ALBERT MARTIN
La edad en que los niños empiezan a interesarse por el fútbol más allá de las pelotas de goma en el pasillo de casa está fijada entorno a los ocho años. Por ese motivo, sólo los culés nacidos antes de 1980 -los que no han crecido sobrealimentados de títulos- siguen contemplando el derbi ciudadano como una cita grande en el calendario, llena de rivalidad y tensión.
El motivo de ello se encuentra en la temporada 87-88. La cosa comenzó caliente: Núñez destituyó a Venables en la quinta jornada de Liga, cuando el Barça marchaba penúltimo. Cogió el relevo Luis Aragonés, poseedor por entonces de una sólida dentadura, pero no logró reanimar a un equipo peleón, feísta y traumatizado por la maldición de los penaltis de Sevilla.
Con el Sabio de Hortaleza al frente, el Barça reptó durante buena parte de la Liga en la segunda mitad de la tabla, compitiendo con Osasuna, Valladolid y Cádiz. No es de extrañar que Luis se agarrara una depresión y dejara el equipo a Rexach. Entre otros avatares, el Barça jugó aquel año la Copa de la UEFA, siendo eliminado en los cuartos de final por el Bayer Leverkusen. El caos institucional de la entidad alcanzó el insólito extremo de que los futbolistas reclamaran la dimisión de su presidente en el Motín del Hesperia.
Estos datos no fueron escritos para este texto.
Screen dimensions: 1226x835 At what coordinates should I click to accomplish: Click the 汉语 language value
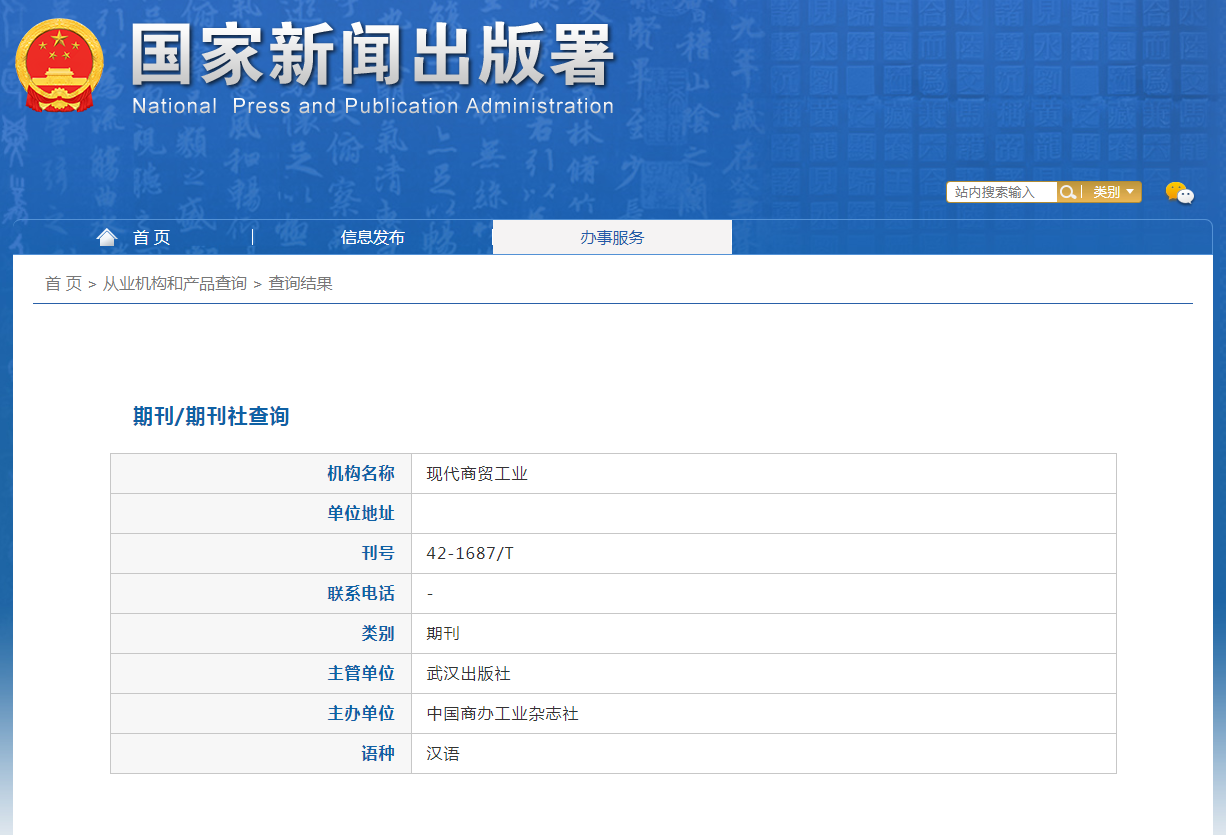(443, 754)
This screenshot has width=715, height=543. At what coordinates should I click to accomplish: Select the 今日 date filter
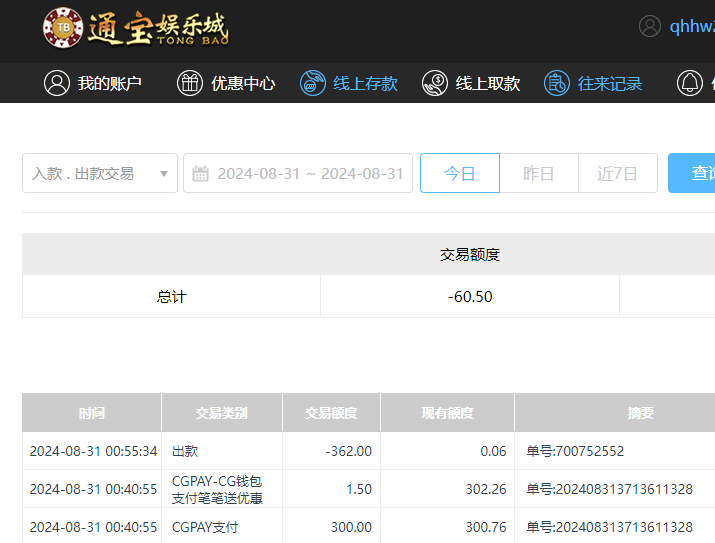pyautogui.click(x=460, y=173)
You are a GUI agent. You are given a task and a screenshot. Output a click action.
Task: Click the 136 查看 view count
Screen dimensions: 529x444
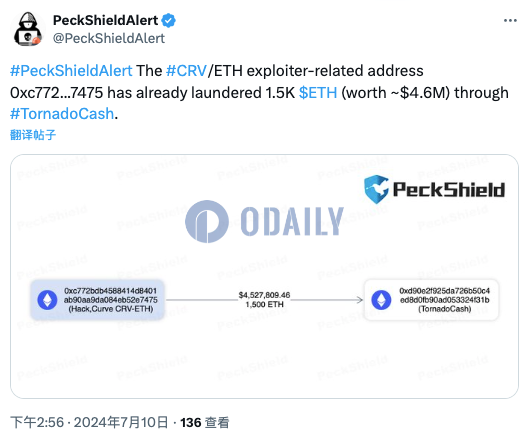click(205, 422)
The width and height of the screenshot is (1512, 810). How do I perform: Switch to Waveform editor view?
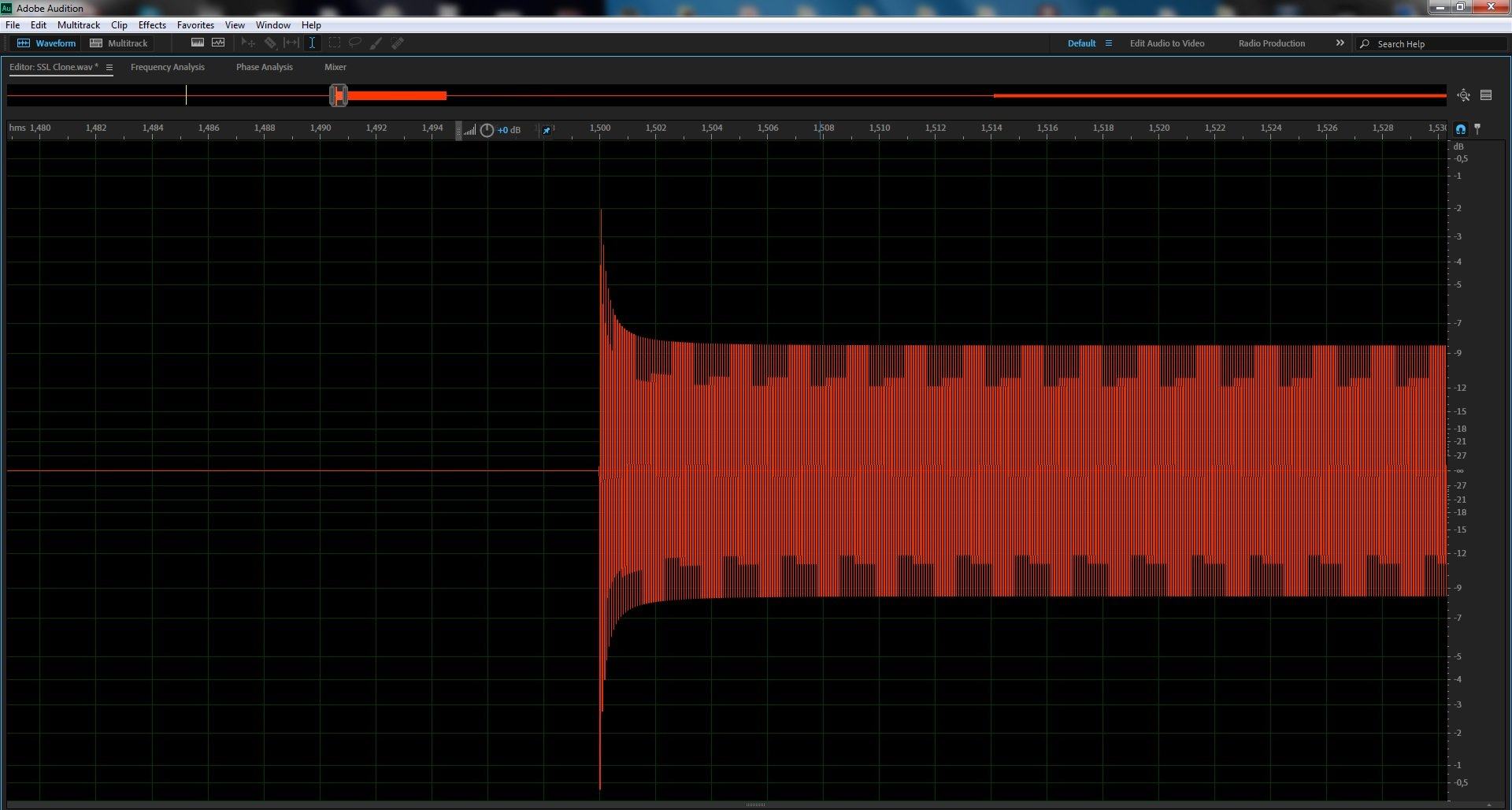click(46, 43)
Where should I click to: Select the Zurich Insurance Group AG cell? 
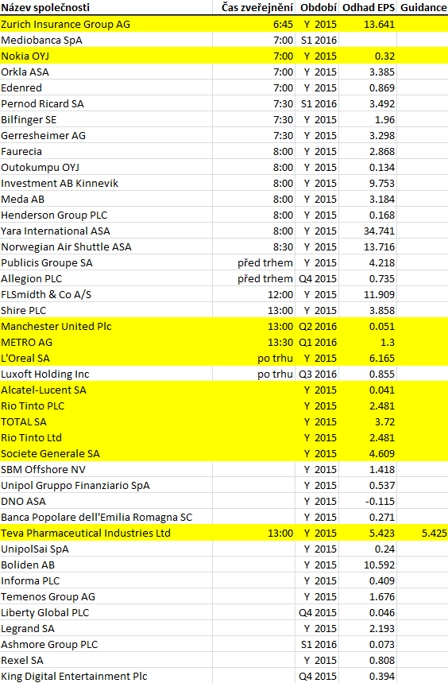point(106,24)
Al otro lado de la Diagonal las cosas no marchaban mucho mejor.En el torneo doméstico, el Espanyol de Javier Clemente pasaba incomprensiblemente del tercer puesto de la campaña anterior a flirtear con el descenso, y sólo se dio el gusto de derrotar al Barça en Sarrià. Sin embargo, en la UEFA logró proeza tras proeza -Milan, Inter y Brujas sucumbieron en el viejo templo espanyolista-, y logró seguir en competición después de la eliminación del Barcelona hasta jugar la final.
Aquellas gestas fueron difíciles de digerir para el barcelonismo y acabaron por reabrir una enconada rivalidad que se encontraba a la baja. Los más veteranos no lo han olvidado: hubo un tiempo en que el Barça perdía irremediablemente en sus visitas a Sarrià, un tiempo en que el Espanyol era considerado un equipo de militares y adictos al régimen franquista. Un tiempo en que el club blanquiazul se permitía provocaciones como ofrecer un retiro dorado a Kubala o Di Stéfano.
Las convulsiones ciudadanas de la 87-88 tuvieron un final a la altura de las circunstancias: el Barça finalizó sexto la Liga -su peor clasificación desde 1942- pero se llevó la Copa con un gol con los tacos y en patada voladora de Alexanko. Semanas después, llegaría Cruyff para hacer limpieza en el equipo. El Espanyol, por su parte, sufrió la más dolorosa de las derrotas en el partido de vuelta de la final de la Copa de la UEFA. Perdió en Leverkusen por 3-0 y fracasó en la tanda de penaltis. Aquella noche, muchos padres mandaron al cuarto a sus hijos culés por celebrar los goles de los alemanes. Después llegaría el escarnio, el rencor, la pasión y el odio. Aquella noche del 17 de mayo de 1988 renació el derbi.